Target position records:
>>>
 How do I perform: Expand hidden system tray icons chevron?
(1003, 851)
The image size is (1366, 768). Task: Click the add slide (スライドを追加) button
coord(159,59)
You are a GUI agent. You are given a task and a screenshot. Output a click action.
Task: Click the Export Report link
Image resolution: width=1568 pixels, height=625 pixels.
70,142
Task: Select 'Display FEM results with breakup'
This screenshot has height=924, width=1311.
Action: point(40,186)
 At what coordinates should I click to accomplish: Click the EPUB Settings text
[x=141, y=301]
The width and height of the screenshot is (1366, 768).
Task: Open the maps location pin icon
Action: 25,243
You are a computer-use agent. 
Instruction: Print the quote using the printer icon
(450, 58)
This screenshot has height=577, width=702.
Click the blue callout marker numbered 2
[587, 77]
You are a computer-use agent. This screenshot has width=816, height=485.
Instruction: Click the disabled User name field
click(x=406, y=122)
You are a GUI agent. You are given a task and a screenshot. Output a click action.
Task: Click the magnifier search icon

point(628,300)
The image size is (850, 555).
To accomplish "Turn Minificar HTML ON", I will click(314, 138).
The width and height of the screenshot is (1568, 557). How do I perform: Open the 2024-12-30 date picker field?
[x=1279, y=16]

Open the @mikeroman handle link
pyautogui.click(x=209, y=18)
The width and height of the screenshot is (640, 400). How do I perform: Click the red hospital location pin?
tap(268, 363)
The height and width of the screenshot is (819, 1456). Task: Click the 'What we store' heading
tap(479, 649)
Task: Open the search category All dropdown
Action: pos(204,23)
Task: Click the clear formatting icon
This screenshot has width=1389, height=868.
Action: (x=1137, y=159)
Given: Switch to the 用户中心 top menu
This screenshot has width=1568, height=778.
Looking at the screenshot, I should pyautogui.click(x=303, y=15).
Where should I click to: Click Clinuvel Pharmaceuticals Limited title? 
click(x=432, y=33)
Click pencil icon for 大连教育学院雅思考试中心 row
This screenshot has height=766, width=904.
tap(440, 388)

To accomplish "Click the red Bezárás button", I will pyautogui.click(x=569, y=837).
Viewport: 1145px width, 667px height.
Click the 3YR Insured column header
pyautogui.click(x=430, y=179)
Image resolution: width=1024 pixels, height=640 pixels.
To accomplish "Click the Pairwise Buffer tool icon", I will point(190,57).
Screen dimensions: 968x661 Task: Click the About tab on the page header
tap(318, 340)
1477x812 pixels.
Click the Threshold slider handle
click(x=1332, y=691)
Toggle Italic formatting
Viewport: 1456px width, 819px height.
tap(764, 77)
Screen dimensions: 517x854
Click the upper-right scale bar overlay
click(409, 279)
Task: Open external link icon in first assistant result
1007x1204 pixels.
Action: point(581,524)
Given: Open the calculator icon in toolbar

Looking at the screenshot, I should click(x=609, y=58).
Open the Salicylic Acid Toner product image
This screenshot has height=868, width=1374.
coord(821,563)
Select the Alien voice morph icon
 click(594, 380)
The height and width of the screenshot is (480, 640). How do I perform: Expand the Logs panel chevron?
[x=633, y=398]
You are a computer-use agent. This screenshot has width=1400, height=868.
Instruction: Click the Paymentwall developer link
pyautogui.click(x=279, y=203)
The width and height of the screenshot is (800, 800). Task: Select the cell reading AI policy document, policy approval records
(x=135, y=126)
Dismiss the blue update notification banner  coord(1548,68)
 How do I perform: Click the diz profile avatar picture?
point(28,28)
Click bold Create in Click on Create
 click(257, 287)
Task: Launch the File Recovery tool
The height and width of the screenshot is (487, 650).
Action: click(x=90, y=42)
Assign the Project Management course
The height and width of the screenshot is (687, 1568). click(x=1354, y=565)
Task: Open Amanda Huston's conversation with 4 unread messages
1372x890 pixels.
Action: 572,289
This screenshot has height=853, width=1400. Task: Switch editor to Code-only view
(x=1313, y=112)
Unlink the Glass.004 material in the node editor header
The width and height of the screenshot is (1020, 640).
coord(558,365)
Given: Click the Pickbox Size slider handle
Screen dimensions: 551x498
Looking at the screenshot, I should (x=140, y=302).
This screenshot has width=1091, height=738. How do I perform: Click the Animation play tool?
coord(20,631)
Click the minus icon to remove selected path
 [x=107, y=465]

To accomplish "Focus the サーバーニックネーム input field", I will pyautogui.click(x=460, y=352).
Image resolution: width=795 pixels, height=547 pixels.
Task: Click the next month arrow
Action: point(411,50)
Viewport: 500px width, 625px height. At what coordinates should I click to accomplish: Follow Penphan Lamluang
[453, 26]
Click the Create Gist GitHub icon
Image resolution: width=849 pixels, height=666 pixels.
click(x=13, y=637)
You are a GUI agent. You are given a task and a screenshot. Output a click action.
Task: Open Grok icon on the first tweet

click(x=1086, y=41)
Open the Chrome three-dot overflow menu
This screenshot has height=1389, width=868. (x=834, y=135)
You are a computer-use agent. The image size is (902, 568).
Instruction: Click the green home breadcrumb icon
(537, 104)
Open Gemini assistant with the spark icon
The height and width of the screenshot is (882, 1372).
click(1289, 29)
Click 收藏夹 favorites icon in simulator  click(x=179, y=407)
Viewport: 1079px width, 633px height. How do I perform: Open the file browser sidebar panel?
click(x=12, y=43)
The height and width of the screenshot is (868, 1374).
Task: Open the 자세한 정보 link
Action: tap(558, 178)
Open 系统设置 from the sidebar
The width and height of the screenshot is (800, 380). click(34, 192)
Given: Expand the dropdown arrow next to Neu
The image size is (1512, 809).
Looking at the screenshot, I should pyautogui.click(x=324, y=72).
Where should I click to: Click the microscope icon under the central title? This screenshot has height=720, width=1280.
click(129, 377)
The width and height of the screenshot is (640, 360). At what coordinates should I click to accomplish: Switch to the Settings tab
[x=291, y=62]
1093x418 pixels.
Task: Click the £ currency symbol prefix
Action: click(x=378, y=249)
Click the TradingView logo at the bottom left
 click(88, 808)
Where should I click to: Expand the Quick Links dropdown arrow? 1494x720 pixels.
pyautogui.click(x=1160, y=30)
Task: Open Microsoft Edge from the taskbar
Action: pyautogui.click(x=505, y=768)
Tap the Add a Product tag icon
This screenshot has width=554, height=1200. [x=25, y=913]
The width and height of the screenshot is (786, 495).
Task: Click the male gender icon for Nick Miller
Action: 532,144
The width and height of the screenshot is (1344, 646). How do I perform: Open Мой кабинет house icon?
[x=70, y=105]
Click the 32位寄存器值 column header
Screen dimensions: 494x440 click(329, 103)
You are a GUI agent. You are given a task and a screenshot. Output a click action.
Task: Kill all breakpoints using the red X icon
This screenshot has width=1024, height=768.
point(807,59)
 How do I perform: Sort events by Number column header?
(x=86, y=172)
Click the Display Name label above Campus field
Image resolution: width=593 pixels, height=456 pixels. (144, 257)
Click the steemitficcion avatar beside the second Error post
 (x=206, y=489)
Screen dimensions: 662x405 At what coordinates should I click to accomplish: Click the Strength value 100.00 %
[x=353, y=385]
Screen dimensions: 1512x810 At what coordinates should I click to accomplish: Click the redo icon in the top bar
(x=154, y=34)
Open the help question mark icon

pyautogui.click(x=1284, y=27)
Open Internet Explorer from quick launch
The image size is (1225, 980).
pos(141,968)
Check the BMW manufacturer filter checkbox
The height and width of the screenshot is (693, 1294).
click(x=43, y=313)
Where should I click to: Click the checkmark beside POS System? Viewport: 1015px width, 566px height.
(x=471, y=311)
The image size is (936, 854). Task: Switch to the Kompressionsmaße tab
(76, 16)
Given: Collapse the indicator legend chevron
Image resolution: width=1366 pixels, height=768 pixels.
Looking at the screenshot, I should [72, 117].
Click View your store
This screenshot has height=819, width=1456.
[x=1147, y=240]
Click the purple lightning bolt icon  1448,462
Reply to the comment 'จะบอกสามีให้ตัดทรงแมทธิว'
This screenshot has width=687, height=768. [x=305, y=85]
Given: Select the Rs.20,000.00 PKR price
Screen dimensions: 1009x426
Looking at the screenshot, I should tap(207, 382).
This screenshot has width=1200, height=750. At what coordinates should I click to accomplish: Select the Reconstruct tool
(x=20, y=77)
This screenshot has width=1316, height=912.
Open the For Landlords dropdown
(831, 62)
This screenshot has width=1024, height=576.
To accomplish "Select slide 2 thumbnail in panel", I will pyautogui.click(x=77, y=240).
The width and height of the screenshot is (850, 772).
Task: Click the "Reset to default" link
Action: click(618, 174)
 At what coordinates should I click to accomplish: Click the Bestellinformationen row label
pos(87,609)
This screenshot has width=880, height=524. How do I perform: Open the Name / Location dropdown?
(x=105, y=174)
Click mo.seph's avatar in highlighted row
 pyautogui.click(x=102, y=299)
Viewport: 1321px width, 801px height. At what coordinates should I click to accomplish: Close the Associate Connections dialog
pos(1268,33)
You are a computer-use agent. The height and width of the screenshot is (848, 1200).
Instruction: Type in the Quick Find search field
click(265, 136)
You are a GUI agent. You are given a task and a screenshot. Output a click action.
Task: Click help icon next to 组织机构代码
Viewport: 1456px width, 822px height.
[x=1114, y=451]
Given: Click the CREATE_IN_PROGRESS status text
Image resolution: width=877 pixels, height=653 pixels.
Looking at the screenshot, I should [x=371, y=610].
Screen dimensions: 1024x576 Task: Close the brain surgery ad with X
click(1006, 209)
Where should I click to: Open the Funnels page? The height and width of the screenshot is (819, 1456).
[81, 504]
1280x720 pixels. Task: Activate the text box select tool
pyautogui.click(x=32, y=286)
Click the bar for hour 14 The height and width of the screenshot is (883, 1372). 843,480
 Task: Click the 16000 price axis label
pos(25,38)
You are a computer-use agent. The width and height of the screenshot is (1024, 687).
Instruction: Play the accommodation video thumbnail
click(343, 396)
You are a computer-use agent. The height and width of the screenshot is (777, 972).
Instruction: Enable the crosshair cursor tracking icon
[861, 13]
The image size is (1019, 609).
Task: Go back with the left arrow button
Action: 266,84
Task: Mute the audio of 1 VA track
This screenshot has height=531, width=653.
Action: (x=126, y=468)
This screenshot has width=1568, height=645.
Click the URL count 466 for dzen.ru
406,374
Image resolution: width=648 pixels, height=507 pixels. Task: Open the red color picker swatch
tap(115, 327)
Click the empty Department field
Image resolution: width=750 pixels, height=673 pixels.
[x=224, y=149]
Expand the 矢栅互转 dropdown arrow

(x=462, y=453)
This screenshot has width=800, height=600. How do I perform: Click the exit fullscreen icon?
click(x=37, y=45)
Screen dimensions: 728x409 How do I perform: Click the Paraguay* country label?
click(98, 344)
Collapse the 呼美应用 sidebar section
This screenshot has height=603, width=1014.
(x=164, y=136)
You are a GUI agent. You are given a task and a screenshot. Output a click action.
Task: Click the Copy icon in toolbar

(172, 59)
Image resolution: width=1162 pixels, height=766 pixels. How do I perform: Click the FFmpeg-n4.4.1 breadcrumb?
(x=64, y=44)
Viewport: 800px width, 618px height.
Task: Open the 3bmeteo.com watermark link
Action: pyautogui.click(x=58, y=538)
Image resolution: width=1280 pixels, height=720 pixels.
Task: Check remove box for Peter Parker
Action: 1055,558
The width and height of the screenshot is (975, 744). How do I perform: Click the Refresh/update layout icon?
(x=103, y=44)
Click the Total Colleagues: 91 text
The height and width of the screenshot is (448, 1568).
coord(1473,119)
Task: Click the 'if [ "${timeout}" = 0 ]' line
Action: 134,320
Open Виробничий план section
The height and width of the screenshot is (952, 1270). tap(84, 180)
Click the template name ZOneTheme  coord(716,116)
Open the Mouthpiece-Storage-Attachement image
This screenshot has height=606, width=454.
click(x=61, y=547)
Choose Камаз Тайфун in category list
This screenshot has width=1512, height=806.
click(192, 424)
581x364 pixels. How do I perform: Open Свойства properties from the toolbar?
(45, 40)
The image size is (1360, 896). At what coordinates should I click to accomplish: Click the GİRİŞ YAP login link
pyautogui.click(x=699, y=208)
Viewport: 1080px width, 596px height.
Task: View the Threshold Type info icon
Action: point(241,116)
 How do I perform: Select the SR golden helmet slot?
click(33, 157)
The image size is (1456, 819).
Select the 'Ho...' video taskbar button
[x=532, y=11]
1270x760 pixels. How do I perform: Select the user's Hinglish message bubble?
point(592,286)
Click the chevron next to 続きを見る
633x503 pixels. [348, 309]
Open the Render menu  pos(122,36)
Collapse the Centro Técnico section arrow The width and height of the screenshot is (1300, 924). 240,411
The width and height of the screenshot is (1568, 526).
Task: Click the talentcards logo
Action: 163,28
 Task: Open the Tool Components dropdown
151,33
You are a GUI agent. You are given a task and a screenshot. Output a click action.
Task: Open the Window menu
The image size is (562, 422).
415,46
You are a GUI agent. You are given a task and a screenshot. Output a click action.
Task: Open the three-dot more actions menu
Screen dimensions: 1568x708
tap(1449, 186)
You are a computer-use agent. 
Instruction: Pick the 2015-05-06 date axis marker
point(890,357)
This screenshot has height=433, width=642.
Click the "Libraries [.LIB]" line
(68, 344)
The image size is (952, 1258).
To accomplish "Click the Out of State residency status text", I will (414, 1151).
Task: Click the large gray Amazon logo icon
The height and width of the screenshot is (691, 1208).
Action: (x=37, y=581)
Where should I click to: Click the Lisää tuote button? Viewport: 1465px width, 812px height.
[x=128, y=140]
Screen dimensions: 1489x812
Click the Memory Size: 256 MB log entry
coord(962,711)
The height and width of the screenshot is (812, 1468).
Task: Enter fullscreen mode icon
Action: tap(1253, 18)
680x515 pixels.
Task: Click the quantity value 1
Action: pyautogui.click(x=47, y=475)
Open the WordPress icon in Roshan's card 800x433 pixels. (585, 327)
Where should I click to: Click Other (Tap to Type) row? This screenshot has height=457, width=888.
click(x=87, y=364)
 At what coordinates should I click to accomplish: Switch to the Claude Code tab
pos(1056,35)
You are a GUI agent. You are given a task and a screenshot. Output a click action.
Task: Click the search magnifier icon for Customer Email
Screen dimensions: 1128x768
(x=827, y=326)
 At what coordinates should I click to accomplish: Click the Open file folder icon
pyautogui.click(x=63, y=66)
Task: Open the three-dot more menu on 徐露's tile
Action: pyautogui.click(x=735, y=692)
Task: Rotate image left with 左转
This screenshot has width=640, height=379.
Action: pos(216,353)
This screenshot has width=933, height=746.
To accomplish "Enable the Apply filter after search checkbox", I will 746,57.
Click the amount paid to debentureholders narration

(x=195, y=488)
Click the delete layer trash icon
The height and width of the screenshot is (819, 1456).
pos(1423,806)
<<<
Return the lines from the line containing "Click mo.seph's avatar in highlighted row" to the line containing "pos(1268,33)", both included, reproduced verbatim.

Complete output »
Click mo.seph's avatar in highlighted row
 pyautogui.click(x=102, y=299)
Viewport: 1321px width, 801px height. At what coordinates should I click to accomplish: Close the Associate Connections dialog
pos(1268,33)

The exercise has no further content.